> [本文]
豊:お寺の方々も賛同してくれていると思いますし、仏壇を手放すことを考えていたお客さまの中にも、「結壇」のサービスをとても喜んでくださる方が多くいました。おひとりで住んでいた方が施設に入所し、空き家になった家に仏壇を残してきてしまったという方がいたんです。その娘さんから相談を受けて、私たちがその家まで仏壇を引き取りに行き、「結壇」として仏壇を再生して施設に届けたこともありました。ご本人も娘さんもとても喜んでくださっていましたね。

有限会社稲垣塗装所「結壇」

自社サービスだけでなく業界の課題も発信

──「結壇」は次の世代に引き継ぐだけでなく、ご高齢になって施設に入られる方にとっても喜ばれる仏壇の形なのかもしれませんね。ここからは、広報PRに力を入れようと思った当時のことをお伺いさせてください。

亘佑:仏壇離れが進む中、稲垣塗装所の経営をしていくうえで多くの方に知っていただく必要がありました。しかし、広告費をかけることが難しかったというのが理由のひとつです。新しいサービスである「結壇」を、必要としている方々に届けるためには、メディアをはじめとする外部の力を借りることが不可欠だと思いました。

──PR TIMES STORYでは、「結壇」のサービスを始めた背景だけでなく、仏壇職人の減少など、業界の課題にも触れられていたのが印象的でした。

> [課題]
- A) 本文で「仏壇離れが進む中」から始まる段落の要点を、箇条書きに書き直してください。
- B) 本文の「豊:お寺の方々も賛同してくれ」から「ことが不可欠だと思いました。」までを、一字一句違えずに書き写してください。

> [提供データ]
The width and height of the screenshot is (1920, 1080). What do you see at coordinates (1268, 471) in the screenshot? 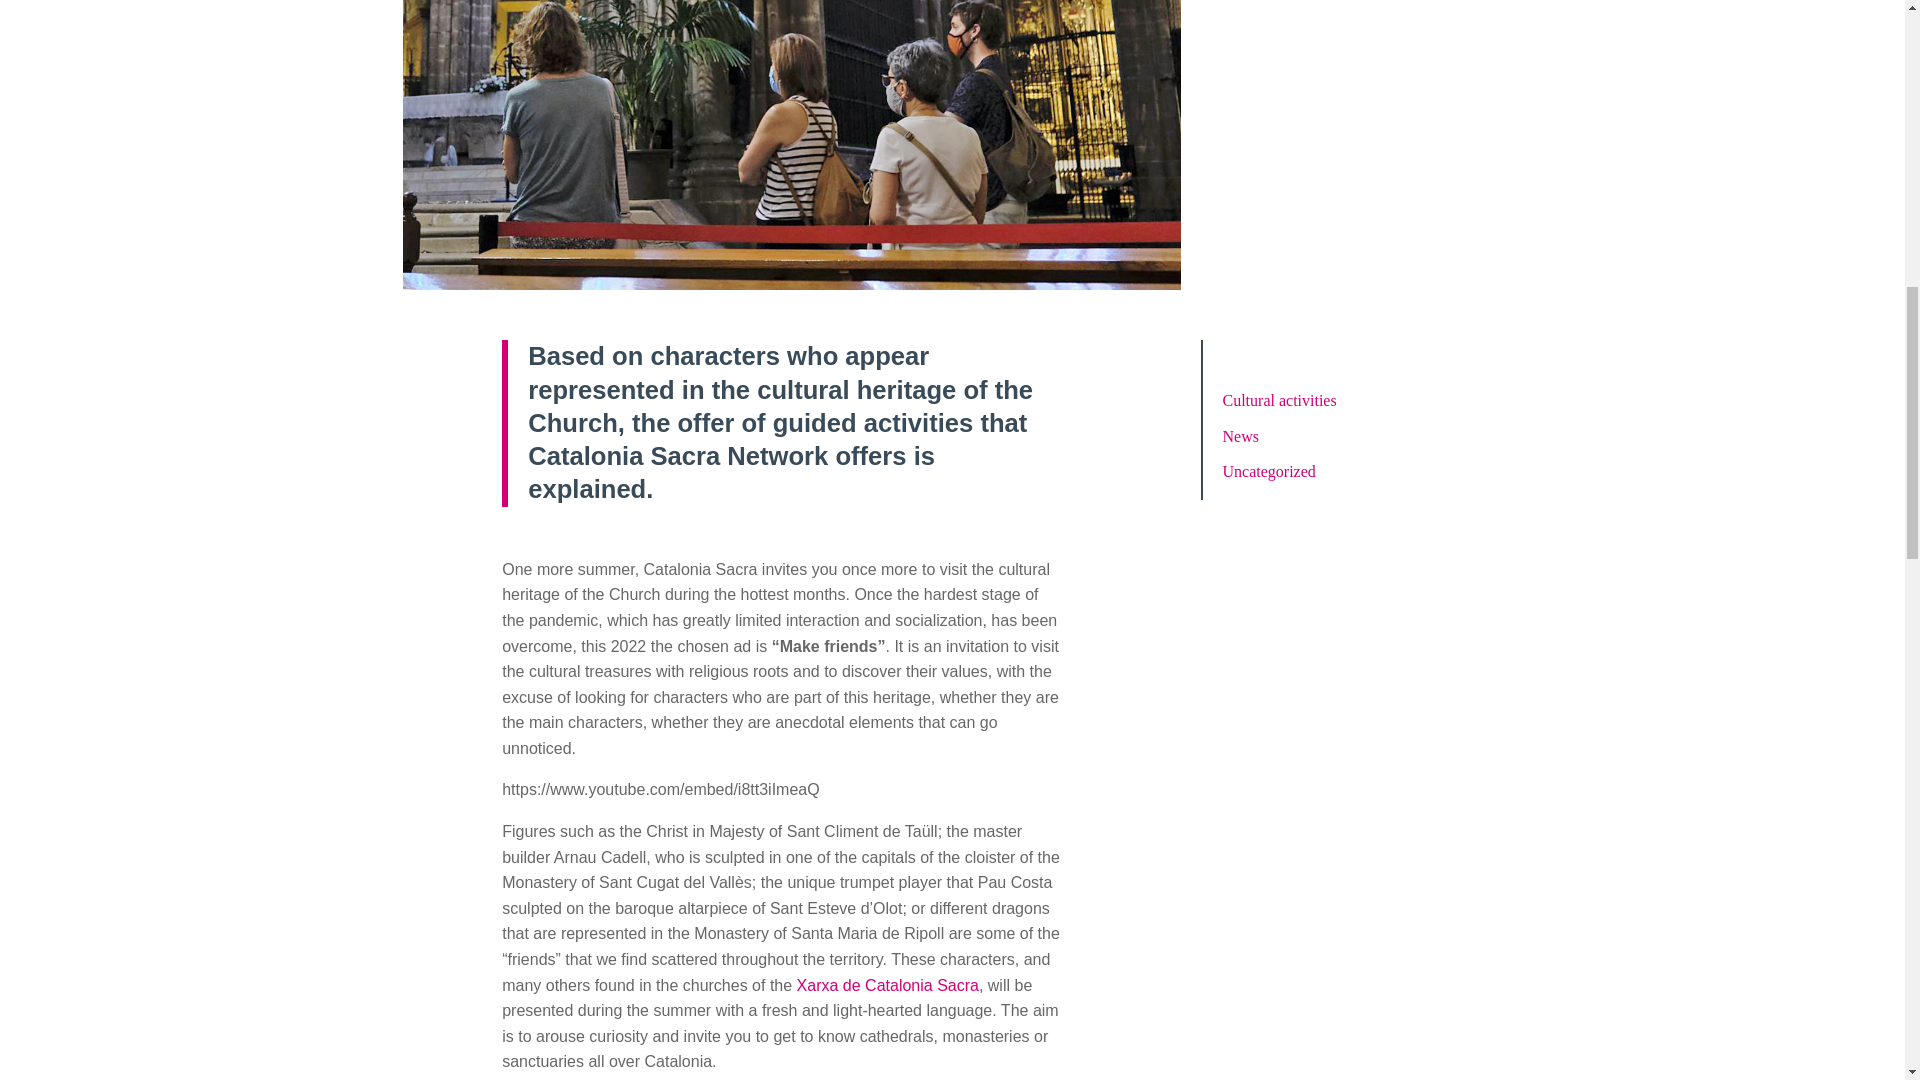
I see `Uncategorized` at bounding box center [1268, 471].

==

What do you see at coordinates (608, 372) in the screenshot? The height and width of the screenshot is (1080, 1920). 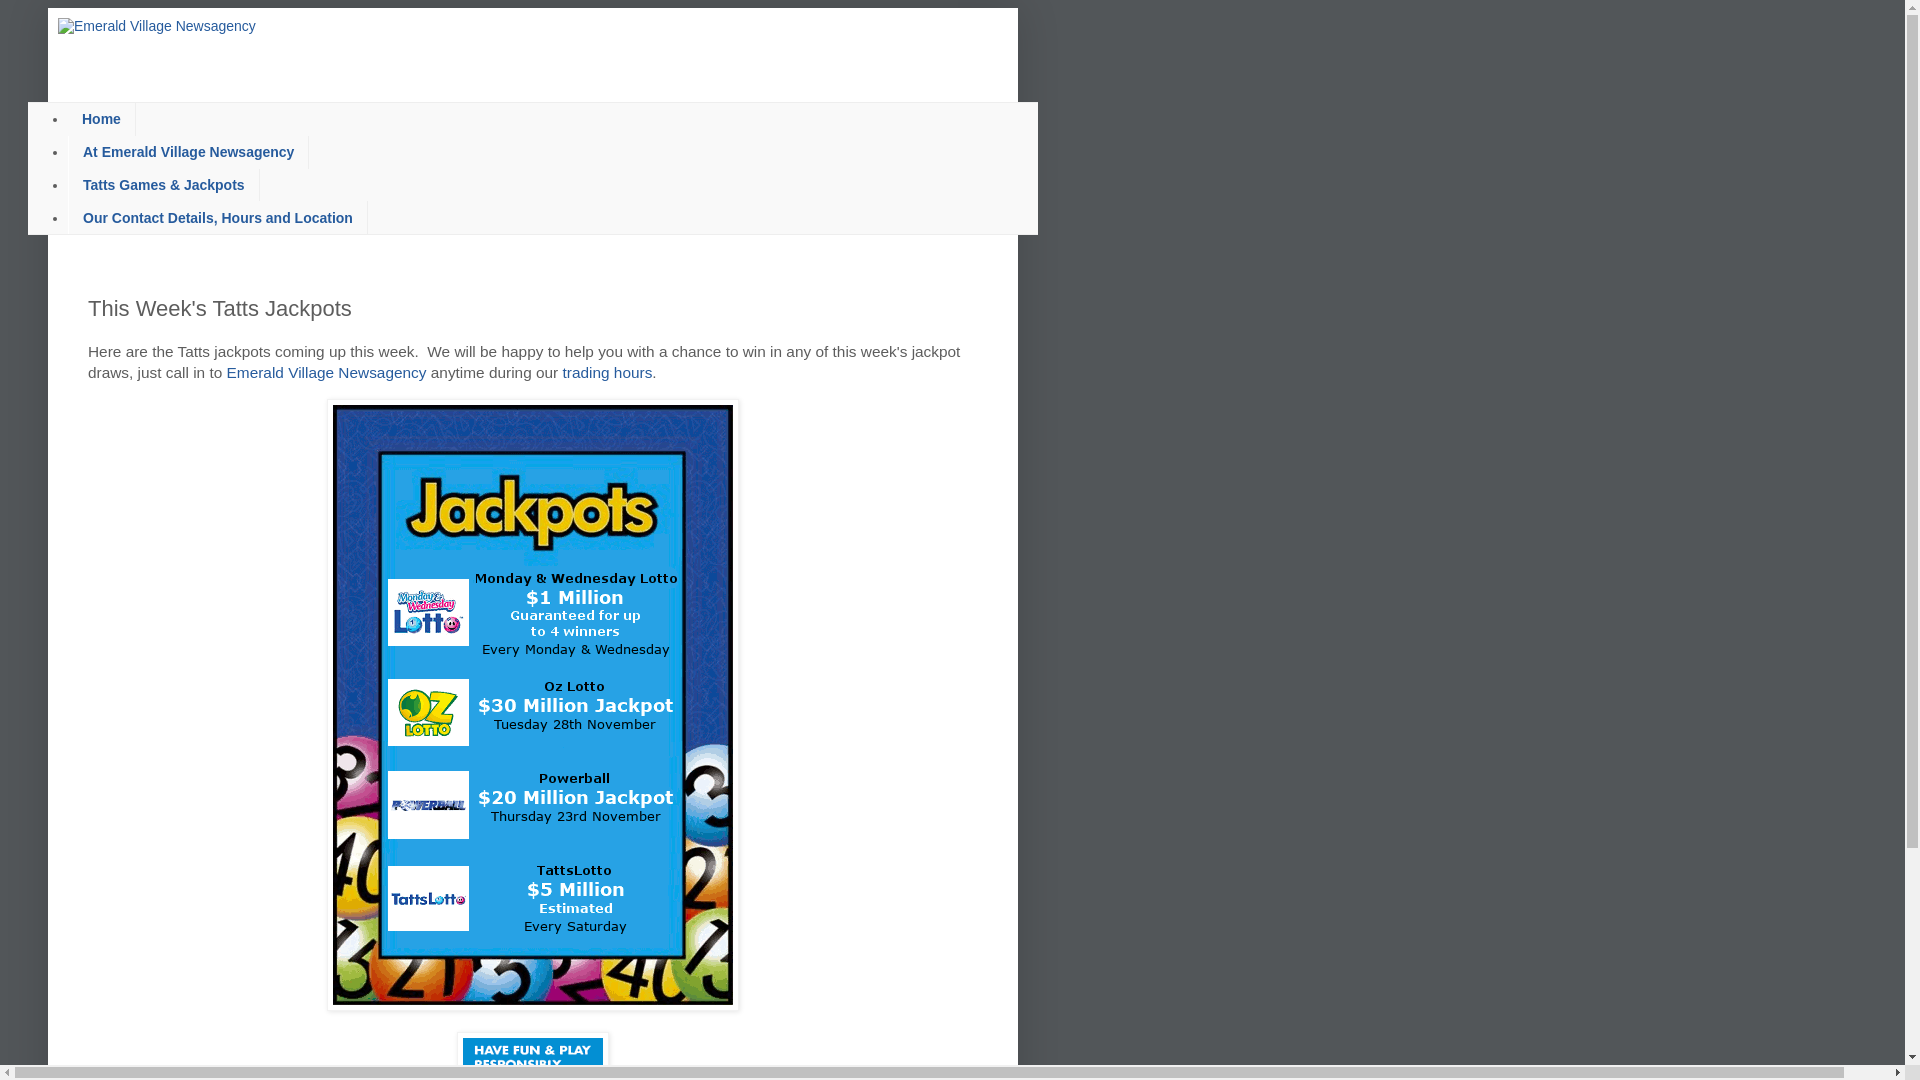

> [解答]
- A)
- 仏壇離れが進む中、稲垣塗装所の経営には多くの人に知ってもらう必要があった。
- 広告費をかけることは難しかった。
- 新サービス「結壇」を必要とする人々に届けるには、メディアをはじめとする外部の力が不可欠だと考えた。

- B)
豊:お寺の方々も賛同してくれていると思いますし、仏壇を手放すことを考えていたお客さまの中にも、「結壇」のサービスをとても喜んでくださる方が多くいました。おひとりで住んでいた方が施設に入所し、空き家になった家に仏壇を残してきてしまったという方がいたんです。その娘さんから相談を受けて、私たちがその家まで仏壇を引き取りに行き、「結壇」として仏壇を再生して施設に届けたこともありました。ご本人も娘さんもとても喜んでくださっていましたね。

有限会社稲垣塗装所「結壇」

自社サービスだけでなく業界の課題も発信

──「結壇」は次の世代に引き継ぐだけでなく、ご高齢になって施設に入られる方にとっても喜ばれる仏壇の形なのかもしれませんね。ここからは、広報PRに力を入れようと思った当時のことをお伺いさせてください。

亘佑:仏壇離れが進む中、稲垣塗装所の経営をしていくうえで多くの方に知っていただく必要がありました。しかし、広告費をかけることが難しかったというのが理由のひとつです。新しいサービスである「結壇」を、必要としている方々に届けるためには、メディアをはじめとする外部の力を借りることが不可欠だと思いました。